As well as measuring the physical effects of a treatment (for example changes to blood pressure), many trials now try to assess the impact of treatments on people’s quality of life. For example, a ‘quality of life’ study might ask about:
- Participant's mood and general sense of well-being
- Whether participants feel more tired than usual
- Whether participants are managing to do more things than before
- Whether participants sleep patterns have changed
Randomisation means that a computer will decide at random which treatment or treatment strategy a trial participant will receive. This ensures that each participant has the same chance of receiving the treatments or strategies being compared and avoids one treatment being given to someone because they are, for example, a woman, are older or sicker. Randomisation ensures that the groups of people being compared in a trial are as similar as possible to start with except for the treatment they receive. This in turn ensures that differences seen between these groups after they have started their treatment are likely to be due to the treatments being compared.
Randomisation is central to randomised controlled trials (RCTs) and allows a fair comparison between trial groups to be made.
During Trial Set-up, all the processes for the trial are put into place. These include things like:
- writing protocols and working instructions for the researchers,
- writing the participant information sheets and consent forms,
- obtaining ethical approval and other regulatory approvals that are required.
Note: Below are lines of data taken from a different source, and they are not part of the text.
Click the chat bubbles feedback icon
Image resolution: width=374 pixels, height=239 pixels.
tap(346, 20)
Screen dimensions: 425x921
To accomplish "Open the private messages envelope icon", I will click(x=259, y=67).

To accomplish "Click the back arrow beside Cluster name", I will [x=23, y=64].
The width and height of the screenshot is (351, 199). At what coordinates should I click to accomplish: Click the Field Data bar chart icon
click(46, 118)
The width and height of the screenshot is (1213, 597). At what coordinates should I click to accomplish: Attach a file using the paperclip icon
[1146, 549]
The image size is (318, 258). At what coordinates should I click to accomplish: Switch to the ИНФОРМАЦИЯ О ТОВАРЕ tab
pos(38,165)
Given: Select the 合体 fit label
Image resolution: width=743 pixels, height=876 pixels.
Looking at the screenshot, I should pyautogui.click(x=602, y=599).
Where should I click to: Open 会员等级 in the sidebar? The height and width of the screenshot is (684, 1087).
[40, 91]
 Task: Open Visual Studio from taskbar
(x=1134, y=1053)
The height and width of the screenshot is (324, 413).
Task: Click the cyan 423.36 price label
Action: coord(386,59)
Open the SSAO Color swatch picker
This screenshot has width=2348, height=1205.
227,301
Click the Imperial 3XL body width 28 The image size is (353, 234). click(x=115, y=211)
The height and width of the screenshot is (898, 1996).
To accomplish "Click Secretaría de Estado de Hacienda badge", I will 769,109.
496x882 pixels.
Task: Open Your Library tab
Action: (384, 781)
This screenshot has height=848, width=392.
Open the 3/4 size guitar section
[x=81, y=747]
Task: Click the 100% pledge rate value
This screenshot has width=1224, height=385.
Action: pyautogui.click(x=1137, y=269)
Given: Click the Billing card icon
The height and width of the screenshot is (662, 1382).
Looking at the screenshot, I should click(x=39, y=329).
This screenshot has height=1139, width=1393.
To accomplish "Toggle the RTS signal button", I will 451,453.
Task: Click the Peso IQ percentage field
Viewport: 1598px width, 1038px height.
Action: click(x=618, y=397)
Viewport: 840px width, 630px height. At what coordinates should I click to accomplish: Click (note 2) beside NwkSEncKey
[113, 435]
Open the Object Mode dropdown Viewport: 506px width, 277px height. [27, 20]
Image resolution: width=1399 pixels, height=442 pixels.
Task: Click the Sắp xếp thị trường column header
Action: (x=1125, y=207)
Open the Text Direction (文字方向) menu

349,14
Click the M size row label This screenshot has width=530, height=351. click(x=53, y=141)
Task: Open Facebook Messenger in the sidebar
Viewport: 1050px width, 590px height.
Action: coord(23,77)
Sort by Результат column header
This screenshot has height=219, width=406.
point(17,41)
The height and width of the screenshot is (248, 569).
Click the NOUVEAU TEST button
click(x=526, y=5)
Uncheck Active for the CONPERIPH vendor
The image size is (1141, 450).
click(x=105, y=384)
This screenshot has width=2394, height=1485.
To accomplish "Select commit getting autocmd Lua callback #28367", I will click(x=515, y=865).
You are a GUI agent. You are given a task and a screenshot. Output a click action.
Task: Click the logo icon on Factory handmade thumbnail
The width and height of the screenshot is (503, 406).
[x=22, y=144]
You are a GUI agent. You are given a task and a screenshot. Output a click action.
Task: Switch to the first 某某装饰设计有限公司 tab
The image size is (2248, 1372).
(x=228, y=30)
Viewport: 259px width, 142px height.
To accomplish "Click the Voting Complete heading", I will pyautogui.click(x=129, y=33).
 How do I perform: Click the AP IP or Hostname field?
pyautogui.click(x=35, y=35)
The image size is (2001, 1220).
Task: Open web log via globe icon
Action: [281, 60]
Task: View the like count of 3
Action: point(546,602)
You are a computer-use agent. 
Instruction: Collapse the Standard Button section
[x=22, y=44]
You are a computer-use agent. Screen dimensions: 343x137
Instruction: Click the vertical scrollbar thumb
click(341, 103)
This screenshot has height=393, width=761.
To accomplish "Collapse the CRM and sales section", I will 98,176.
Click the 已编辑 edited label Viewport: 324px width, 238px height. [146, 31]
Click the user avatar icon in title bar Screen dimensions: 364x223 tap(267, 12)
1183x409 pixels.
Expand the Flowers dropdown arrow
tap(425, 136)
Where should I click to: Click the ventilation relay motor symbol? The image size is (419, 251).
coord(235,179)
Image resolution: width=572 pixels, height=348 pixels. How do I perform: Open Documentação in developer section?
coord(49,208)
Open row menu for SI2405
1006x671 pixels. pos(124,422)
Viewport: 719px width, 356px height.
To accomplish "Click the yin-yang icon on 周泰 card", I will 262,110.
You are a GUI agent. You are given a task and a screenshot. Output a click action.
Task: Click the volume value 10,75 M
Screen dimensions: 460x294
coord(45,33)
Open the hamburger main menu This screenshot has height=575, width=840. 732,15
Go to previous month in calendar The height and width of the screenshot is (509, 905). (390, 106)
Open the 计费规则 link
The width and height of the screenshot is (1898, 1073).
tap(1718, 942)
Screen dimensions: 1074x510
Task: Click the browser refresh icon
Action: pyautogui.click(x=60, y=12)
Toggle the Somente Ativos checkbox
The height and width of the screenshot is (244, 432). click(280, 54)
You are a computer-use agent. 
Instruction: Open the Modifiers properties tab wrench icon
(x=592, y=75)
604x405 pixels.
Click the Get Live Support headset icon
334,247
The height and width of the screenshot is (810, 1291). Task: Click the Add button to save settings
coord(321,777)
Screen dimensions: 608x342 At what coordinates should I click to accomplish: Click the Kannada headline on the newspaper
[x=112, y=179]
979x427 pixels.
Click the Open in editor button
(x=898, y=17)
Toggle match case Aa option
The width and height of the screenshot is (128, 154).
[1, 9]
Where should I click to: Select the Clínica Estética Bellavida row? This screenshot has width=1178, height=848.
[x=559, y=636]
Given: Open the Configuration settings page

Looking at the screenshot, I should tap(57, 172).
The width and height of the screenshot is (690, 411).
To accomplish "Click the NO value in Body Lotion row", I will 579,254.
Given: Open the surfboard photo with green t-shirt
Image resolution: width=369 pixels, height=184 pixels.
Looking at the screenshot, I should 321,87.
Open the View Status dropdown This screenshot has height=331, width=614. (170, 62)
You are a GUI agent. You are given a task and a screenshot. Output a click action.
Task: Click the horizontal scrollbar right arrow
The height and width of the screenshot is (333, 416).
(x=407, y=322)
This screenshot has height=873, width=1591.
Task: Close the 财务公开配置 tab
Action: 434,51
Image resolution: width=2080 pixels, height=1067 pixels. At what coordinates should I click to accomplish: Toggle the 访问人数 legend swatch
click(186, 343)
It also involves deciding which hospitals or recruitment centres will take part and getting permission from them that they are happy to take part.
The organisation responsible for the trial.
Trial arm refers to one of the groups to which trial participants are assigned to in a randomised controlled trial. The group of people receiving the current standard of care are usually referred to as the control arm.
The Trial Management Group is the committee of trial researchers who are responsible for the trial set-up, the day-to-day running of the trial and the release of any trial results or publications. To ensure that the study is conducted safely and scientifically, the TMG should include members from all the necessary specialties, eg. doctors, nurses, trial and data managers, statisticians and patient/public representatives.
Clinical trials are conducted in phases:
Phase I: Aims to test safety and usually involve a small number of people.
Phase II: Aims to evaluate effectiveness, and usually involve a larger number of people.
Phase III: Aims to compare two or more treatments or treatment strategies and monitor side effects. Results from these trials allow drugs to treatment recommendations being made and drugs licensed.
Phase IV: Are post-marketing studies and collect further information on use of treatments in clinical practice.
A trial steering committee (TSC) usually oversees the conduct of a clinical trial and is made up of researchers, doctors and independent members.